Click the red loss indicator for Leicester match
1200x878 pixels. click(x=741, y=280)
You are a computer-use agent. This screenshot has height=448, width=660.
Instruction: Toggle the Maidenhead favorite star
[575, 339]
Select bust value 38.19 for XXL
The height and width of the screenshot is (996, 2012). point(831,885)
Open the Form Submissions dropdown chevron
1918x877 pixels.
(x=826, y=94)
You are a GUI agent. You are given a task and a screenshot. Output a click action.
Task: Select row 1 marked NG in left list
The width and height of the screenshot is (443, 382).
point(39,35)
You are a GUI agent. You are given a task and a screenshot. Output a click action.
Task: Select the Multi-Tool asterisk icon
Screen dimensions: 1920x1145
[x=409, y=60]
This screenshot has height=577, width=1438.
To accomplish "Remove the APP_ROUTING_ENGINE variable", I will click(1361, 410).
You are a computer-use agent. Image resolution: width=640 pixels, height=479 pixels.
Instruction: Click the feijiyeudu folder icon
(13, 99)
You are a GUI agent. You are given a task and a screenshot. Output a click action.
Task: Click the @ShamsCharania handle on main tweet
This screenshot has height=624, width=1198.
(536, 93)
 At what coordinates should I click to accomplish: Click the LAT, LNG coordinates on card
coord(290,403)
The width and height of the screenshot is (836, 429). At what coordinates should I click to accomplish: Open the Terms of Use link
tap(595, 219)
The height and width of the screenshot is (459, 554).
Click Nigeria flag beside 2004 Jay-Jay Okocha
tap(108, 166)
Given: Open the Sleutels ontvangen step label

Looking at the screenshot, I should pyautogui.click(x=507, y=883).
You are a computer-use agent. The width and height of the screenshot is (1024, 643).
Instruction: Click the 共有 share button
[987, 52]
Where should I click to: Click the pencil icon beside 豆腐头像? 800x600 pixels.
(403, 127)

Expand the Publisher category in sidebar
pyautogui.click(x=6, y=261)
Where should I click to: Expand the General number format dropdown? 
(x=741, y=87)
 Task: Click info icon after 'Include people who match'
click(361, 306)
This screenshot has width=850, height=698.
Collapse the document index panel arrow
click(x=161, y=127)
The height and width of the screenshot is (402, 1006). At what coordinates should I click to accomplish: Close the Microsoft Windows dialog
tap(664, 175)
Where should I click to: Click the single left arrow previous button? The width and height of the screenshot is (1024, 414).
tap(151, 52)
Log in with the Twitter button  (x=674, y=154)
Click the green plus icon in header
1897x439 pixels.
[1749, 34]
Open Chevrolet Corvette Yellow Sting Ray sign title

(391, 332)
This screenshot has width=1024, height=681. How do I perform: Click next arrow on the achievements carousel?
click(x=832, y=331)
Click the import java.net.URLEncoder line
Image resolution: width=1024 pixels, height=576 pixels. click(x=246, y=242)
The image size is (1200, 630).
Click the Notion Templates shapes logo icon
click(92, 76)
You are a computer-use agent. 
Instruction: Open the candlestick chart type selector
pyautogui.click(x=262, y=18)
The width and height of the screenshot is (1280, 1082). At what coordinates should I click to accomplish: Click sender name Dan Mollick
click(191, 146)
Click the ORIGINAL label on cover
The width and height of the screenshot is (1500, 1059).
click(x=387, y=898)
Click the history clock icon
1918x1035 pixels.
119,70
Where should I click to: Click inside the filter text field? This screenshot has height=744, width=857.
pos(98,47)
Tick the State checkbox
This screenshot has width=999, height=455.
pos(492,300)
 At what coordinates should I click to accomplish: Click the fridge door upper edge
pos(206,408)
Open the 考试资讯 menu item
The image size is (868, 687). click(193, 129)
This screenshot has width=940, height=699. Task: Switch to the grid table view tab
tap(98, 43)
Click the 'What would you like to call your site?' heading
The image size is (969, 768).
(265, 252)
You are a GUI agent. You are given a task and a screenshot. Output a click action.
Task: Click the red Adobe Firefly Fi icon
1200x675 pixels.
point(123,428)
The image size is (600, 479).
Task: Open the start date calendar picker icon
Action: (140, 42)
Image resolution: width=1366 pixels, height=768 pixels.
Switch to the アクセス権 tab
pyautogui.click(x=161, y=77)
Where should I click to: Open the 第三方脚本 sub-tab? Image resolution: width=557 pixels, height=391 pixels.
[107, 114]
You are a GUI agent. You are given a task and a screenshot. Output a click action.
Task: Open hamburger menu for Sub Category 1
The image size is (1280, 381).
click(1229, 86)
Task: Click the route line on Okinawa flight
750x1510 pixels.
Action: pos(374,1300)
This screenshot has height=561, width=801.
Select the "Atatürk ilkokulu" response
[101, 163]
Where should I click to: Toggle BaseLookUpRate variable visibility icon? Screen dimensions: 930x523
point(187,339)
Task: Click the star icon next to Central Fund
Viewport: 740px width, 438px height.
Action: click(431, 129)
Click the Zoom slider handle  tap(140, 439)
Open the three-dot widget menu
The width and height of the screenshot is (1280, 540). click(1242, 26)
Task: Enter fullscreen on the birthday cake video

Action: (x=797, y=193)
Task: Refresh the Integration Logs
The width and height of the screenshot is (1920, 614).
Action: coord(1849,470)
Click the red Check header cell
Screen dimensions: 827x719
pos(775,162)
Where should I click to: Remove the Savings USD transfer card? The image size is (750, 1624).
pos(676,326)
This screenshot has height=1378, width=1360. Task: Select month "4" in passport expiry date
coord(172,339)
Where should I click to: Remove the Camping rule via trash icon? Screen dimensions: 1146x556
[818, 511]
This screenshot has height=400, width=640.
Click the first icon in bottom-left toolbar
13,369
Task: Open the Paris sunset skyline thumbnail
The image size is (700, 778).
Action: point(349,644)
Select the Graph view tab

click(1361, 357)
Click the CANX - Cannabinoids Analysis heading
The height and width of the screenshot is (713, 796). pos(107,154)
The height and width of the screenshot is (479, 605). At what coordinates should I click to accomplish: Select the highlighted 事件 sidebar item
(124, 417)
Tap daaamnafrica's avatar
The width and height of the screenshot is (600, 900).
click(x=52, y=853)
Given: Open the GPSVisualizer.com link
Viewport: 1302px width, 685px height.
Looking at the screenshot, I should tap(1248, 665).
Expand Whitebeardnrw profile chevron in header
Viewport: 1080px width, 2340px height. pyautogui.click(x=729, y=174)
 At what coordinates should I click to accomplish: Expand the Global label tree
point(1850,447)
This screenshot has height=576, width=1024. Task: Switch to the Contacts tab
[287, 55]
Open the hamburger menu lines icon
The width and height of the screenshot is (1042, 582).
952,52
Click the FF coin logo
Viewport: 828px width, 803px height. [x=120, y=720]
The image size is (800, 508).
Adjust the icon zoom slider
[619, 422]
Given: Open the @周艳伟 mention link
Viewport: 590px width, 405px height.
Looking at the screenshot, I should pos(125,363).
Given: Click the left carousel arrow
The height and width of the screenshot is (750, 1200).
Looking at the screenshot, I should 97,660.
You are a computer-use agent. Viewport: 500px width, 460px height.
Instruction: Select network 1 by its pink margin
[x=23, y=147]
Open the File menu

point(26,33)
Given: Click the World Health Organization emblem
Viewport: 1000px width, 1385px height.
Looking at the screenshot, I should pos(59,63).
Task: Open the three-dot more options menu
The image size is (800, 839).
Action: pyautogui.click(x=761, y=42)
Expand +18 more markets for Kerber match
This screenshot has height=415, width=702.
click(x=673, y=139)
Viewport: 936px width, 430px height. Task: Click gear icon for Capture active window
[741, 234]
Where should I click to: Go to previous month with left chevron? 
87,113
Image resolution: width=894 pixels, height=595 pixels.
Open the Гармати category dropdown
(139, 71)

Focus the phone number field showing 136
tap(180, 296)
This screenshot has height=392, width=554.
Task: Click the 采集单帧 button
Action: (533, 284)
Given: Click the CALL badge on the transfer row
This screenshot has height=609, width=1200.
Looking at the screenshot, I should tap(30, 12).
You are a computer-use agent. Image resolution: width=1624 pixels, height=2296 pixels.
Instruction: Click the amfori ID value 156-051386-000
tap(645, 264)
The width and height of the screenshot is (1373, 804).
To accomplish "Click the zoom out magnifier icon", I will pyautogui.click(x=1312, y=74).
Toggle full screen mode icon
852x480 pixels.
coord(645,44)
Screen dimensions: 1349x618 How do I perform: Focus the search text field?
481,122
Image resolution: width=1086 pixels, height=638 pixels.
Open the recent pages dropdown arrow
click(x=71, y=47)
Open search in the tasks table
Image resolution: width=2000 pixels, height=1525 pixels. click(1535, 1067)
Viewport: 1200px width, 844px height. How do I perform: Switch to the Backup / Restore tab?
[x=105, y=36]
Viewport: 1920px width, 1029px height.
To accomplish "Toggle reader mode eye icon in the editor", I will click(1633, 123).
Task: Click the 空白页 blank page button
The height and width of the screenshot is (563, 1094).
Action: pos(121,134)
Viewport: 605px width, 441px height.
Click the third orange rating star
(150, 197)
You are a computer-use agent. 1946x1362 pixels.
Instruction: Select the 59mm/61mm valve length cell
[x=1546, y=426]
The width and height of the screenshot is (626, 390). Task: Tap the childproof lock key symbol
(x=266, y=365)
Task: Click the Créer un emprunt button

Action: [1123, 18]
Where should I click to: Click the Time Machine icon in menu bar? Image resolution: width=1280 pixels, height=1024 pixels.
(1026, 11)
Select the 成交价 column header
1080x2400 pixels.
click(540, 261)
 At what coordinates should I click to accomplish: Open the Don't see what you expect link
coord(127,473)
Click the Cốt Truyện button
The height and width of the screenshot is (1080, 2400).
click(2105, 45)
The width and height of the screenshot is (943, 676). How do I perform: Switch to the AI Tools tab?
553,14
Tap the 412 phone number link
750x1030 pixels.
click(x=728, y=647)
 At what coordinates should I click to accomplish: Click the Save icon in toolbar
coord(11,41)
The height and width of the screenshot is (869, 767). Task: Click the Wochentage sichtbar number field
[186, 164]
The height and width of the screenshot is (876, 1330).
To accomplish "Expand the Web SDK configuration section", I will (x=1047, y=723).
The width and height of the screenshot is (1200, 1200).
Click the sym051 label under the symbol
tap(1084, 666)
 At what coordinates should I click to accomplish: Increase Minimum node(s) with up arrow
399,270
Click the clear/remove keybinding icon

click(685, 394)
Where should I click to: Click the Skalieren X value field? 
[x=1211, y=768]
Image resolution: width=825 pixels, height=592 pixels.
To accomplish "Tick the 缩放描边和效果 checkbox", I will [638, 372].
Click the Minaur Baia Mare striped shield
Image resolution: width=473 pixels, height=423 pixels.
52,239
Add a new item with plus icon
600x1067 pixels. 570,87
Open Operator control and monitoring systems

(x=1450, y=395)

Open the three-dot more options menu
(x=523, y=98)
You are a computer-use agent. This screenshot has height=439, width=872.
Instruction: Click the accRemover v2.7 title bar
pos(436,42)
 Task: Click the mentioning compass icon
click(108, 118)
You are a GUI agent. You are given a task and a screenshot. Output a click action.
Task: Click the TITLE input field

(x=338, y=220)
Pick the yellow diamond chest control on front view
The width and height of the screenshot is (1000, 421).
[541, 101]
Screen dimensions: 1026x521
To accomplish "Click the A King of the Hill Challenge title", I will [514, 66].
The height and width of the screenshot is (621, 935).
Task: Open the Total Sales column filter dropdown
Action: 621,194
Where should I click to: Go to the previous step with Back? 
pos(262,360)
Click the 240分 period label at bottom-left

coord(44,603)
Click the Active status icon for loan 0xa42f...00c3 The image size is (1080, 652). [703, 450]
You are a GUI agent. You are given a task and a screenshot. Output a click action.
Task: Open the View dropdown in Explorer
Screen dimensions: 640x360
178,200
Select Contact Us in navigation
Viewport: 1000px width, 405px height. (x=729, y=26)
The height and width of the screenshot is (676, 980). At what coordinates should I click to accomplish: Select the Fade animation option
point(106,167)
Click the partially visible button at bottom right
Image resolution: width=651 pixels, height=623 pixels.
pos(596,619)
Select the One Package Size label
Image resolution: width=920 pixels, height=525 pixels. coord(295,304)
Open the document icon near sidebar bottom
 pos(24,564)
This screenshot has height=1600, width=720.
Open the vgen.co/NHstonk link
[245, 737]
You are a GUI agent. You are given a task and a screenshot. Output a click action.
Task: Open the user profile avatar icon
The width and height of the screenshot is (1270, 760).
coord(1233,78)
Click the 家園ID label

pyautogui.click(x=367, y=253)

_EXERCISE DETAILS_
What lines above contain the word "handle"? Please copy each one.

_RESULT FOR THIS TASK_
Task: Click the @ShamsCharania handle on main tweet
Click the Zoom slider handle  tap(140, 439)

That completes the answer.